[BEGIN RECORDS FOR THIS EXERCISE]

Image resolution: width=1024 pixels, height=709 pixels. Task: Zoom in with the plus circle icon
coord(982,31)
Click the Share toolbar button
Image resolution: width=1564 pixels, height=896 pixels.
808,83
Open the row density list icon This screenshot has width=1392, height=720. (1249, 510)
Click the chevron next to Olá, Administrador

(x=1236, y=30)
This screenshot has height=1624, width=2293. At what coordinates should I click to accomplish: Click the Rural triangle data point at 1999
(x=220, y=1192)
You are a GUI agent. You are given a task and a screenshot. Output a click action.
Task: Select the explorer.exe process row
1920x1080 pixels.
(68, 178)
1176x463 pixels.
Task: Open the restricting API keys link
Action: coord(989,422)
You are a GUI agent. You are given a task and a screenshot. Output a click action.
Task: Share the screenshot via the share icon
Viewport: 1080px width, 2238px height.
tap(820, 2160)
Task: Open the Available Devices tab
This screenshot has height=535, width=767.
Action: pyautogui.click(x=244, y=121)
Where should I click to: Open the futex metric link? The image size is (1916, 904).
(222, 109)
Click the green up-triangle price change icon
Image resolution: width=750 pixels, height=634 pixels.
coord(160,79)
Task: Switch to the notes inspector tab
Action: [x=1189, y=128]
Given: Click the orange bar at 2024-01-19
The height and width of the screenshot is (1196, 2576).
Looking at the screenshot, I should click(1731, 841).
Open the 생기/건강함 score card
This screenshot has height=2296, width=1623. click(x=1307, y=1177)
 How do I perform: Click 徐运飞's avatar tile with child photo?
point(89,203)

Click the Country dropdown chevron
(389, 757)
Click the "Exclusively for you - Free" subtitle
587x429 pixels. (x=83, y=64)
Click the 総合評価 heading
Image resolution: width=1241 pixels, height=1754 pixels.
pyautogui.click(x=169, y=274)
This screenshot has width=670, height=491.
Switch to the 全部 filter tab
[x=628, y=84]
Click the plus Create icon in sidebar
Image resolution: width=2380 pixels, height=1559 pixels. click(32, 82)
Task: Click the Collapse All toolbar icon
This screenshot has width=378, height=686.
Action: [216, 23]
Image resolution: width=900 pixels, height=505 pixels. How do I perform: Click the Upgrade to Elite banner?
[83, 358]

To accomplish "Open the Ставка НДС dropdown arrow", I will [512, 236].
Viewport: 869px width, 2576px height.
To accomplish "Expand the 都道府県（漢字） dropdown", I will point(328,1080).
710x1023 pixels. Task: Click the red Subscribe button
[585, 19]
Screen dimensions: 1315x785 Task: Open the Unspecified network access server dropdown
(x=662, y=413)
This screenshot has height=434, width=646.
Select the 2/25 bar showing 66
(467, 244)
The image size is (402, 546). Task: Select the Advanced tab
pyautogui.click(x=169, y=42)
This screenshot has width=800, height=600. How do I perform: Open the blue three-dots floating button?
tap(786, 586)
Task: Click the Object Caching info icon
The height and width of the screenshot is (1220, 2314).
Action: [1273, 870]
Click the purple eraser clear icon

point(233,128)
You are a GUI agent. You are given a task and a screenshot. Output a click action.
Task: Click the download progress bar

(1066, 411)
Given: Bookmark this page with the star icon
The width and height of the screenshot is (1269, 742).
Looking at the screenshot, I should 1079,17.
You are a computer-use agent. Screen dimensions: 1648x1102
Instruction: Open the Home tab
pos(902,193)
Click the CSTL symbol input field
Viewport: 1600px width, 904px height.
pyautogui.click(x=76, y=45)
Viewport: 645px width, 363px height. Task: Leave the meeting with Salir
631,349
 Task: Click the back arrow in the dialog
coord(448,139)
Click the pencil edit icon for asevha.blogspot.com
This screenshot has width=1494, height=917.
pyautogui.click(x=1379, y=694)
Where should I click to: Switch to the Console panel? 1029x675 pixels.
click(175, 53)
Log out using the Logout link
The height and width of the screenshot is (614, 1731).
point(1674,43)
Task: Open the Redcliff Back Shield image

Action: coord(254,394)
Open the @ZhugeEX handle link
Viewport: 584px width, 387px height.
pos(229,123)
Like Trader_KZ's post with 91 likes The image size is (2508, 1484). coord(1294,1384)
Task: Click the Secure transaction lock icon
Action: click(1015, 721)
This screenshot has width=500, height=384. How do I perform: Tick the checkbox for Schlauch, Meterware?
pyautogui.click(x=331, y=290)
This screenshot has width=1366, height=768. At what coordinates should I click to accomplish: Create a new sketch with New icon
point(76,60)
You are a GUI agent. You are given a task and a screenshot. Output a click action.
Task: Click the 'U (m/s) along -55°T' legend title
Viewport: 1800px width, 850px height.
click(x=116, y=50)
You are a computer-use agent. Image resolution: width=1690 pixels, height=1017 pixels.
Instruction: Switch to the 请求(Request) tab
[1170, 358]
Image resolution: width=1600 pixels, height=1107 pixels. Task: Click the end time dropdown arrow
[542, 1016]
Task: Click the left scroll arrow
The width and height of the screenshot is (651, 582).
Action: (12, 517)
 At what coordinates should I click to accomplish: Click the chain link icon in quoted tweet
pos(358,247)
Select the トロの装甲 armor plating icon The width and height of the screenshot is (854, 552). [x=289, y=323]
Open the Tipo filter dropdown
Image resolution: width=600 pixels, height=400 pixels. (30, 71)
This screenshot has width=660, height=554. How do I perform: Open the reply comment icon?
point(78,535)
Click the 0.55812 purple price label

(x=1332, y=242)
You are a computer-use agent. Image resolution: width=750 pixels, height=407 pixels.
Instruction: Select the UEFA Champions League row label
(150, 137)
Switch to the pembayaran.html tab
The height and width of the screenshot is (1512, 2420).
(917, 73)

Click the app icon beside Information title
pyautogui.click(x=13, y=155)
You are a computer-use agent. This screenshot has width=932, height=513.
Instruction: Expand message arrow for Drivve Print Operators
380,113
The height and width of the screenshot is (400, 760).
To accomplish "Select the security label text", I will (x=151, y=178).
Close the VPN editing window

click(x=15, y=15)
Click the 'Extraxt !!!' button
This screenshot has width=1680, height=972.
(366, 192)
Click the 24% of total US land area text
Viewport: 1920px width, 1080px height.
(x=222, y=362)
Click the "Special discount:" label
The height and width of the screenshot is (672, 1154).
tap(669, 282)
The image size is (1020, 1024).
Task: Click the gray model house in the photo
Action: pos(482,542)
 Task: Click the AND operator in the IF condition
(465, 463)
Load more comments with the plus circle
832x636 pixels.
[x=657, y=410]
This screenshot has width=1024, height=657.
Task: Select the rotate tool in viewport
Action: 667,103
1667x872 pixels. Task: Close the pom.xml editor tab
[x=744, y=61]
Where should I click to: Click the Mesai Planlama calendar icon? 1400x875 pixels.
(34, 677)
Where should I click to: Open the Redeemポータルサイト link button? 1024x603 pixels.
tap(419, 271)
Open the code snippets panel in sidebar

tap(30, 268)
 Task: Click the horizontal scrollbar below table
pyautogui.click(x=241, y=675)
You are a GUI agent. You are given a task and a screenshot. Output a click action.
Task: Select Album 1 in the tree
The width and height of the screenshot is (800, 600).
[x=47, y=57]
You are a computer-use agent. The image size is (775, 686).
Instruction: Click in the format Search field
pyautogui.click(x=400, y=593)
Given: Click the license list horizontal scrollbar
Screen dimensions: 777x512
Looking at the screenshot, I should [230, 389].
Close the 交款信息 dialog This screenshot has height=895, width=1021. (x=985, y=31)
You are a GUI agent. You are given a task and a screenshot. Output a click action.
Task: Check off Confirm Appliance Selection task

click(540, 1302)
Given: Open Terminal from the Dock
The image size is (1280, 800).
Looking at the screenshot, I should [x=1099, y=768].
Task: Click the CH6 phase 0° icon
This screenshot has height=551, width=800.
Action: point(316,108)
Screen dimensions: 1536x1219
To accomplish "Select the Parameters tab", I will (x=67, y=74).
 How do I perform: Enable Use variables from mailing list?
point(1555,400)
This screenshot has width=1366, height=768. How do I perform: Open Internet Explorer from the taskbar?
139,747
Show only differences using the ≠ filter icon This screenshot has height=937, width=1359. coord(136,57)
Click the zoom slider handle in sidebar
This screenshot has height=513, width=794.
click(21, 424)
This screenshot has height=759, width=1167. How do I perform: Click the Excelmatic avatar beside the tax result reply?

[END RECORDS FOR THIS EXERCISE]

## WHAT YOU SHOULD DO
Give the lines of the listing from the line containing "How do I perform: Enable" through the end of the listing, swapping "Internet Explorer" for "Microsoft Edge" and leaving everything else unchanged.

## THE ANSWER
 How do I perform: Enable Use variables from mailing list?
point(1555,400)
This screenshot has width=1366, height=768. How do I perform: Open Microsoft Edge from the taskbar?
139,747
Show only differences using the ≠ filter icon This screenshot has height=937, width=1359. coord(136,57)
Click the zoom slider handle in sidebar
This screenshot has height=513, width=794.
click(21, 424)
This screenshot has height=759, width=1167. How do I perform: Click the Excelmatic avatar beside the tax result reply?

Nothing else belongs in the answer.